Extracted listing
## start

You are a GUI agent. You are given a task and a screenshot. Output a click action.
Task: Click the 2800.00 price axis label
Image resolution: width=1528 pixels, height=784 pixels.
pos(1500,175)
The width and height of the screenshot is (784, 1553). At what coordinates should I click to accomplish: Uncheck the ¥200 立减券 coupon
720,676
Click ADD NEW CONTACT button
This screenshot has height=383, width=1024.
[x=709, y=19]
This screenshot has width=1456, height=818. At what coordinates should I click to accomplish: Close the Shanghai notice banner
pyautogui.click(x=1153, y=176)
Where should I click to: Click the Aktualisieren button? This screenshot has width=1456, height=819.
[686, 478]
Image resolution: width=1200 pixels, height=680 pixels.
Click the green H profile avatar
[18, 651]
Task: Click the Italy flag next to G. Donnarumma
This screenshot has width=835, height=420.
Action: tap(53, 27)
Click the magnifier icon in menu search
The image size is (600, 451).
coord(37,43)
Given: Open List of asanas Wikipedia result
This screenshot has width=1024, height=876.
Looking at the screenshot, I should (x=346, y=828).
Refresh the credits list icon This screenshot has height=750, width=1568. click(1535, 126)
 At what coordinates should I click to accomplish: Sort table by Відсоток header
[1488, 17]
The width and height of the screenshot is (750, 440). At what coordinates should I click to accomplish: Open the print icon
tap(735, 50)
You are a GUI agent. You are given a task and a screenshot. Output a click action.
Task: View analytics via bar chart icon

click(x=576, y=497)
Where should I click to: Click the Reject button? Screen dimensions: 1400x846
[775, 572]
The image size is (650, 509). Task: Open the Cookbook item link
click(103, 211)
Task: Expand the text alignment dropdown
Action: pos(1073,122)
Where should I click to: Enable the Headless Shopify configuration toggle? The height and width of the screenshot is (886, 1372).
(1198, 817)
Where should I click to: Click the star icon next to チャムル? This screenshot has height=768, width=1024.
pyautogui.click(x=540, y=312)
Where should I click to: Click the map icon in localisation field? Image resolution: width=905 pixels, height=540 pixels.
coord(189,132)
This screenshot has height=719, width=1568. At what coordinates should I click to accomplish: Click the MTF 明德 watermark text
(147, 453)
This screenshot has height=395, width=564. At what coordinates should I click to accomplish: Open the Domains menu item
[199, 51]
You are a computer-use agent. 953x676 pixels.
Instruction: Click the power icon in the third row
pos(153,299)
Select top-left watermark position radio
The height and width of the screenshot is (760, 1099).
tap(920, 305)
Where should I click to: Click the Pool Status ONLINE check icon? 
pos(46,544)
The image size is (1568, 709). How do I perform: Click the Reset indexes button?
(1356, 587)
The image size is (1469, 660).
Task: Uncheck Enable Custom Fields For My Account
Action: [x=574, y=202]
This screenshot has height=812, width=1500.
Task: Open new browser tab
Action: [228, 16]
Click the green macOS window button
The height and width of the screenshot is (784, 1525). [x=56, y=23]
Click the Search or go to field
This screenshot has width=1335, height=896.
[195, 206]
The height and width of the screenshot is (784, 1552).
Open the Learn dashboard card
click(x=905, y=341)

## end

Write out again, word for word, the lines of the listing from the line with "Click the Search or go to field" through the end of the listing, keeping both ends.

Click the Search or go to field
This screenshot has width=1335, height=896.
[195, 206]
The height and width of the screenshot is (784, 1552).
Open the Learn dashboard card
click(x=905, y=341)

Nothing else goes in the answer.